Nazım Hikmet 3 Haziran 1963 yılında Moskova’da 61 yaşında öldü. 57 yıl geçmiş koca şairin ölümünden bu yana. Neredeyse bir ömür.
Öyle kişiler vardır ki, kimi siyasal olaylar, dönemler o kişiyle anılır olur. Türkiye’de komünizm denilince ilk akla gelen isim, Nazım Hikmet’tir ve adı, komünist siyasetin simgesi olmuştur.

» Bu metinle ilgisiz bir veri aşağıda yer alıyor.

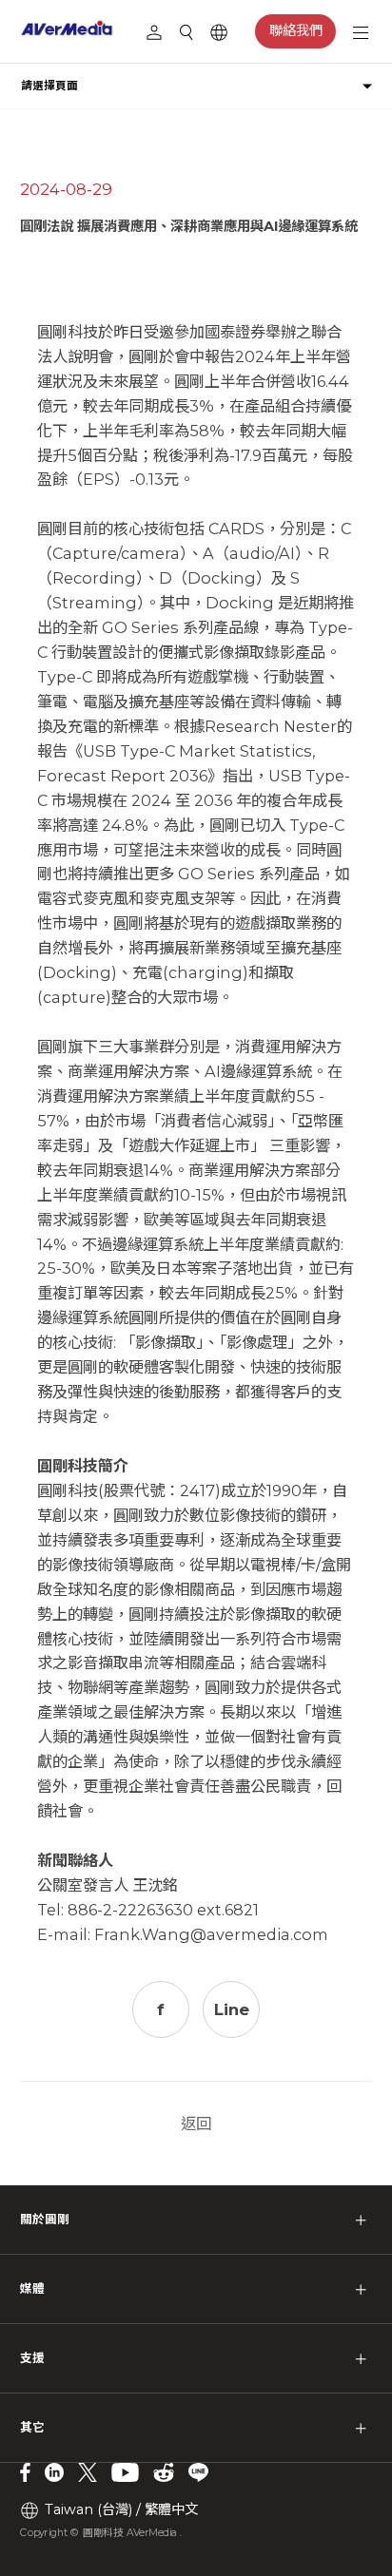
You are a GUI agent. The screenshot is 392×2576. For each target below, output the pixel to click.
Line (231, 2009)
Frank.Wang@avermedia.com (211, 1934)
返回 (196, 2123)
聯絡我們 (296, 30)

Sol ile Nazım’ın bir arada anılmasını hem Nazım’ın düşmanları hem de Nazım’ın dostları sağladı. Çünkü Nazım’ın hayatı ve şiirleri, içinde bulunduğu tarihi sürecin odak noktası haline gelmişti.
1925-1937 arasında tam 9 kere yargılanan, çeşitli hapis cezalarına çarptırılan ama bir şekilde hapis yatmaktan kurtulan Nazım Hikmet, 1938 yılında “Donanma Davası” adıyla anılan bir davadan 28 yıl ceza aldı. Bu dava tamamen suçlu diye yargılananların aralarında kitap alışverişi yapmaları ve Nazım şiirlerini okumalarından ibaretti.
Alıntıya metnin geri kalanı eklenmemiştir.